Friday night lights
Football field floodlights on Friday nights are a given all over the nation.
But there’s something extra special about it in the Midwest. It’s an unspoken truth about schools and communities in rural America: even if the crops need to be harvested, the local high school still needs a football team.
And so when a farm kid decides to take one night a week to play football, you know it’s a decision that came after copious thought, and maybe even after serious discussions with Mom and Dad about who will help with the harvest after school during football practice, and on Friday nights when he will not be there at all – and when Mom and Dad should be at the game.
Friday night lights for a typical farm kid can come in other forms than floodlights on a football field. In our case, we had two strong, strapping farm boys who spent their springs in a tractor preparing ground for planting, and their summers loading and unloading hay racks.
They spent their winters shearing and birthing sheep, and fighting for state wrestling berths on mats throughout Northwest Iowa. (Our boys reluctantly confessed once that, even though they fought their way to the medals podium at the state wrestling tournament during their senior year, actively shearing sheep was harder work.)
But fall evenings would find them in tractors, trucks and combines, being part of something that was larger than themselves.
It was a blow for our school’s football coaches, who had repeatedly asked them to play football while telling them they had their whole lives to work. And while that is true, it’s also true that you can’t take the country out of the country boy.
For example, our wrestling coaches would encourage all members of the team to come in and lift weights at school during the summer. Our boys tended to keep a full schedule of work all year around, all throughout high school. Their work day began very early in the morning all summer long, so going to the weight room wasn’t high on their list.
One day they invited their coaches out to help on the hay rack when they baled.
Following that afternoon the coaches told them there was no need for them to come to the weight room, because even they (coaches) couldn’t last stacking hay until the rack was full.
And these guys loaded and unloaded rack after rack all summer long.
For our guys, Friday night lights meant the lights of harvest time machinery, and doing what they loved doing-being part of what was their version of something special. Some high school kids can’t wait for football season, and that’s admirable. It’s discipline and hard work that brings them to Saturday morning with bruises and cuts, but still a feeling of great satisfaction in the work they are doing for their team and their school.

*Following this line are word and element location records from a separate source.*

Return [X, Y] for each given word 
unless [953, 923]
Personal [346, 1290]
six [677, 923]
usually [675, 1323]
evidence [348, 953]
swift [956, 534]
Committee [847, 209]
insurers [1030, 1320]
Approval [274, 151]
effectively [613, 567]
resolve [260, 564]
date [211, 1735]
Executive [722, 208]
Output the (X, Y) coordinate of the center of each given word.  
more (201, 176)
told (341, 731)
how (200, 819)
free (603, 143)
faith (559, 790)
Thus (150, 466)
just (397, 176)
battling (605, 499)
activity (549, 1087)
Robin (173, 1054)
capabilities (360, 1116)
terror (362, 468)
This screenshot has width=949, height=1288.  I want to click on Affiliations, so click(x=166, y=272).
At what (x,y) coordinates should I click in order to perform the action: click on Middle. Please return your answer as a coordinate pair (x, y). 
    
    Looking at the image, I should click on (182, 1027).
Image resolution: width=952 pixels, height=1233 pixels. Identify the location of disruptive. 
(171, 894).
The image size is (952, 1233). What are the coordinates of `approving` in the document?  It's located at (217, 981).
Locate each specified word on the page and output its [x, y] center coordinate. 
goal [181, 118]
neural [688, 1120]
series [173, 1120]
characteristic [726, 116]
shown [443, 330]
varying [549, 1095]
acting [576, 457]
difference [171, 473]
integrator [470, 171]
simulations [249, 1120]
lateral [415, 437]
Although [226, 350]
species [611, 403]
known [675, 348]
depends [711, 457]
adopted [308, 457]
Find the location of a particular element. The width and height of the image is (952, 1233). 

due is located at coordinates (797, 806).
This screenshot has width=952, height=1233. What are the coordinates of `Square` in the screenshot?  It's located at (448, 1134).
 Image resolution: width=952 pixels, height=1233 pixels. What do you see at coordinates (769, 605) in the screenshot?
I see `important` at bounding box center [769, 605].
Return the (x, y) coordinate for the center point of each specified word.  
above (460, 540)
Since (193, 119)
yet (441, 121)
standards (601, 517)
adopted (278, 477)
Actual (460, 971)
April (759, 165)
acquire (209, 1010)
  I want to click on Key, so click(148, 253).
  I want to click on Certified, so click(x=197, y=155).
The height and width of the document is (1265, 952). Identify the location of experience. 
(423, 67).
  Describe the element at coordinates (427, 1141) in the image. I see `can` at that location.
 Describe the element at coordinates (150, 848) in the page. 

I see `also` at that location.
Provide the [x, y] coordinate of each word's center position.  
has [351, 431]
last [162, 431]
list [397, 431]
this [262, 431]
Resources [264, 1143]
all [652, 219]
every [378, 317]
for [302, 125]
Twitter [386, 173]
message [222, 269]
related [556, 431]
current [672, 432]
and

A couple of years ago I attended a football game in a nearby small rural town where the elevator’s grain bins are right behind the football field. It was scenic, and the drying fans were purring behind us all throughout the game. For me it was an awakening to realize that if this small, rural school was ever to have a football team, farm kids throughout the school’s history had to make up the team.
For them and their parents, the corn field was just going to have to wait until tomorrow.
But even today, some farm kids choose to walk in fields of gold on Friday nights, under the lights of combines, trucks and tractors … knowing that this is where they belong.
As they say, most farm kids clock in to the job at age five, and never really clock out.
They love the Friday night lights, too-and they have a clock running on their window of opportunity and their own tailgates, too.
They just have a little less fanfare.